Keep in mind that this formula is backed by scientific research, proven safe for moms and babies, and can be used throughout pregnancy, too.
4) Get Comfortable
Get comfortable while you’re nursing your baby. If you can find a breastfeeding position that’s comfy for you, you’ll be able to relax while you nurse. This can make the whole experience less taxing.
It’s also important to find a good breastfeeding position so that your baby can latch on correctly. A good latch helps your little one get the milk they need and might prevent sore nipples.
If cradle hold, crossover hold, laid-back position, side-lying position, and dangle feeding all sound like Greek terms to you, read our article on Breastfeeding Positions. Give these common positions a try to see what works for you and your little one.
5) Speak With A Lactation Consultant
As we mentioned, your baby’s latch could be the culprit of sore or cracked nipples. If you can’t seem to find a comfortable breastfeeding position, speak with a lactation consultant. They are the pros and can check your baby’s latch as well as help you find the position that works.
Don’t hesitate to set up an appointment sooner than later! When you’re dealing with breastfeeding fatigue, the last thing you want is to end up sore, frustrated, and tired of trying.
6) Ask For Help
Just as it’s a good idea to ask a lactation consultant for help with nursing, it’s also smart to ask friends and family for help with everyday tasks.

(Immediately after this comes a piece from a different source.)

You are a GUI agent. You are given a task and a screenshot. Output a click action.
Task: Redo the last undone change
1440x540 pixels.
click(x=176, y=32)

Motherhood can be exhausting, especially when you’re nursing your baby constantly (or so it seems!). The good news is that your family and friends are eager to lend a hand. Sometimes, they simply need to know what needs to be done.
Ask for help with particular tasks so you can take some things off your plate. Maybe you need someone to cook dinner or give the house a thorough cleaning. Whatever it is, be quick to reach out to your loved ones.

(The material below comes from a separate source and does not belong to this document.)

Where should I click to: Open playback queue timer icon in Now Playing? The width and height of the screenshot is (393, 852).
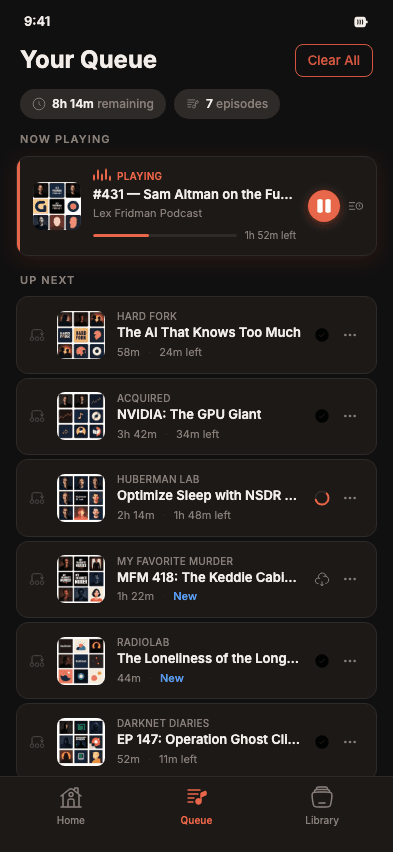click(x=356, y=206)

Combat Breastfeeding Tiredness And New-Mom Fatigue
So, does breastfeeding make you tired?
Not exactly. But, as we’ve seen in this article, prolactin and oxytocin can make you feel relaxed and give you the sleepies while you’re nursing. And postpartum recovery and lack of sleep can definitely make you tired!
Put all that together, and the fatigue is real. Combat the tiredness and fatigue by taking good care of yourself. Eat and drink well, rest or take naps, get comfortable while breastfeeding, ask for help as needed, and apply a restorative nipple cream, such as Nursing Comfort Balm.
No matter how tired you are these days, the most important thing is your precious baby! Fight the fatigue while remembering that your little one makes everything worth it.